* [Activities]:
1. According to the essay on housing discrimination, why didn't the grandfather's service in the Korean War help the grandparents buy a home? Answer in one to three sentences.
2. Using the essay on housing discrimination, answer each question briefly.
(a) Over what years did local, state, and federal housing policies mandate racial segregation?
(b) In what year did the grandfather die?
(c) About how much is the house worth today?
3. Write a continuation of the essay on housing discrimination, picking up right after its final sentence.

“Does your grandmother still live there?” eager learners ask me as I unfold a personal family story related to the history of American housing discrimination and redlining. In short, from 1933 to 1968, while increasing America’s housing stock, local, state, and federal housing policies mandated racial segregation. The government’s efforts were designed to provide white, middle- and lower-class families home ownership in new suburban communities, while African-Americans and other people of color were pushed to rent in urban housing projects.
In response to learning this “forgotten” history, students are given the opportunity to pause and reflect on how this type of geographical sorting has shaped their family’s stories. To model this reflective process, I pull back the curtain on my grandmother’s house where she remained after my grandfather died in 1987. I allow learners to take a peak. I display a picture of the modest, shack-ish house, flanked by a tiny yard in the front and Interstate 40 in the rear. I display the numbers, 59, 18, 10, and guide learners on a journey connecting history to the present.
59. Even though my grandfather served in the Korean War, African-American soldiers were not given access to the GI Bill that helped white veterans buy homes. My grandparents began renting this house in 1959.
18. The house is currently worth around $18,000.
10. In rent, over the years, my grandmother could have bought the house ten times!

* [Extracted data entries]:
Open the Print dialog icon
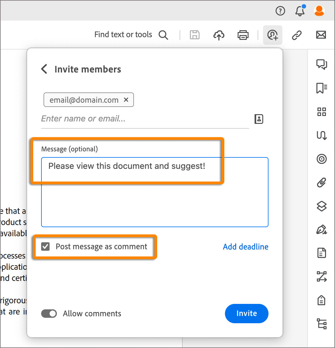This screenshot has width=335, height=348. click(x=243, y=35)
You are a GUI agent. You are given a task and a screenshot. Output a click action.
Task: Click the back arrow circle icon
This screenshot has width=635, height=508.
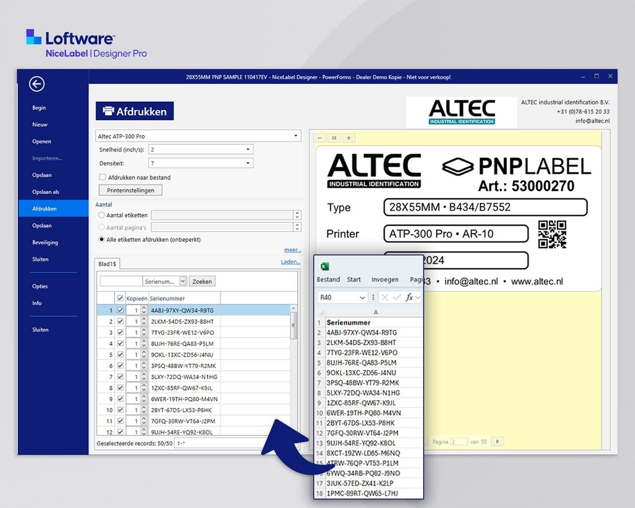37,84
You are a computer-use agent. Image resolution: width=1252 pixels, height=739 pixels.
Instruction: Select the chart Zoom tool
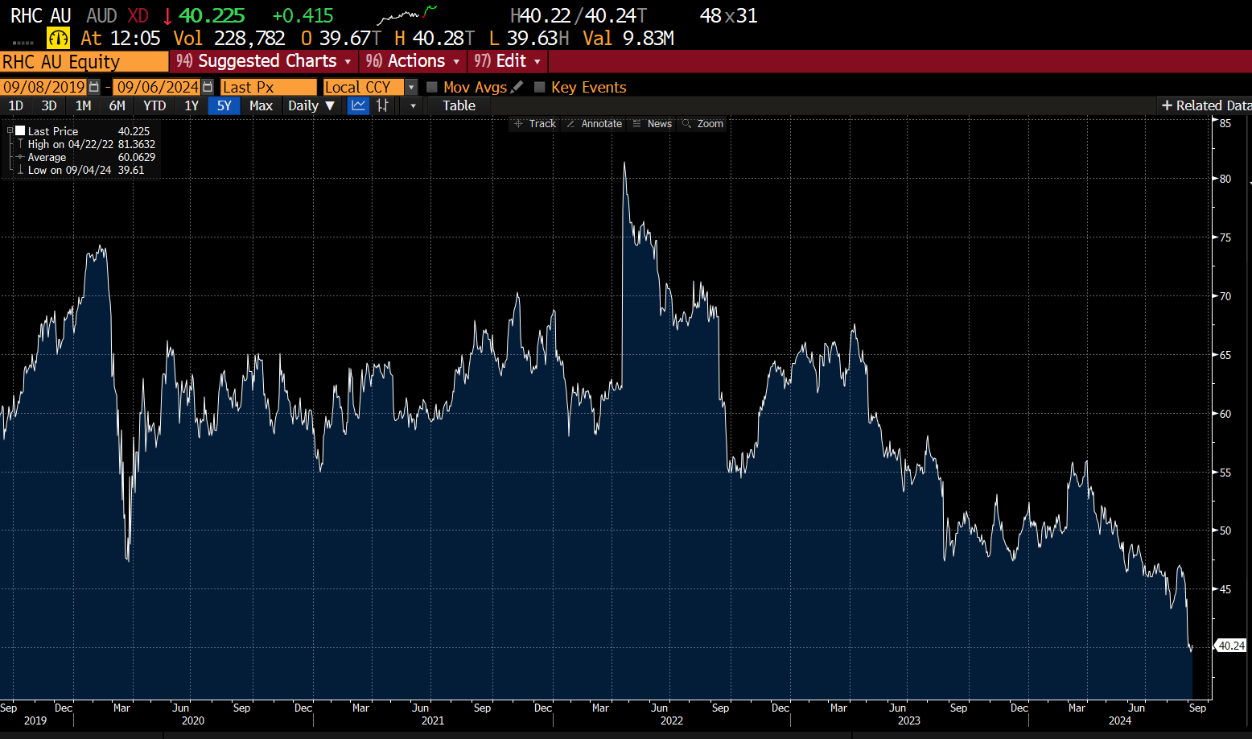pyautogui.click(x=702, y=124)
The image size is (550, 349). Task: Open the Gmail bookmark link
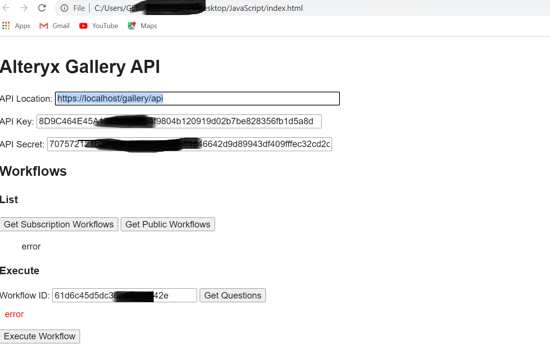(x=61, y=25)
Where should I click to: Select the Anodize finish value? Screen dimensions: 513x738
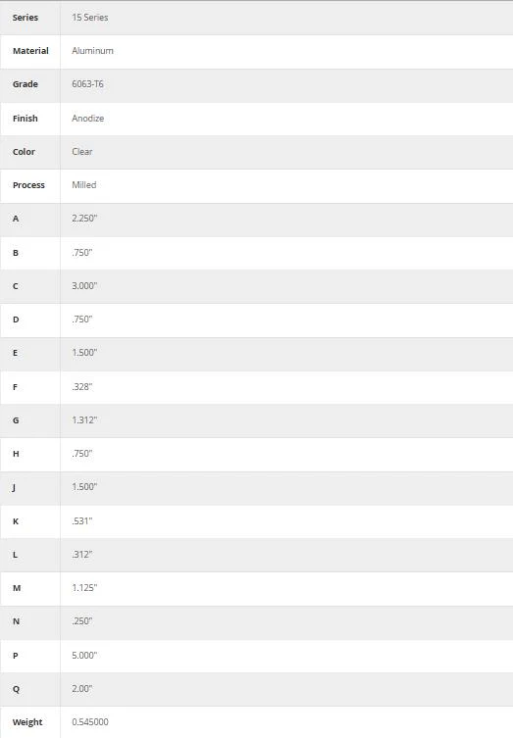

* [Results for the exercise]:
1. African-American soldiers were not given access to the GI Bill, which helped white veterans buy homes. So although the grandfather served in the Korean War, the grandparents did not get that help and began renting the house in 1959.

2.
(a) From 1933 to 1968.
(b) In 1987.
(c) Around $18,000.

3.
Students gasp, and always, someone squeaks out, “Does your grandmother still live there?” Implied in the question is, “Why does she still live there?” I feel obligated to justify her choice to maintain secured within her community, cocooned by family, friends, and our church within walking distance from her front door. She did not own a car, had no need for one, and did not know how to drive.
But while my mind focuses to encapsulate the forced limitations of a rental property in an economically poor, black neighborhood, my heart celebrates the wealth overflowing from my grandparents’ presence and love in my life.
I am honored to be the first of their grandchildren. They were my daycare while my parents worked. I remember roaming and exploring endlessly through what I now know were narrow, cramped rooms connected only by door frames. There was no extra square footage for a hallway. Somehow, as children do, my youngest uncle (only a few years older) and I would sprawl out on the floor to engage in coloring oversized coloring books. At will, I pushed all the buttons on the 8-track player — stop, play, stop, play, repeat — and made the volume rise and fall to each extreme. I must have been the most annoying DJ.
Reminiscing, I hear my grandfather’s voice echoing, “Stand back,” while he chucked wood into the warm morning stove. I hoped to get close enough to share his view of the flames rising and jumping up from the stove’s open eye. In this case, curiosity did not kill the cat. I am told that I touched the stove once, and that day it was curiosity that died.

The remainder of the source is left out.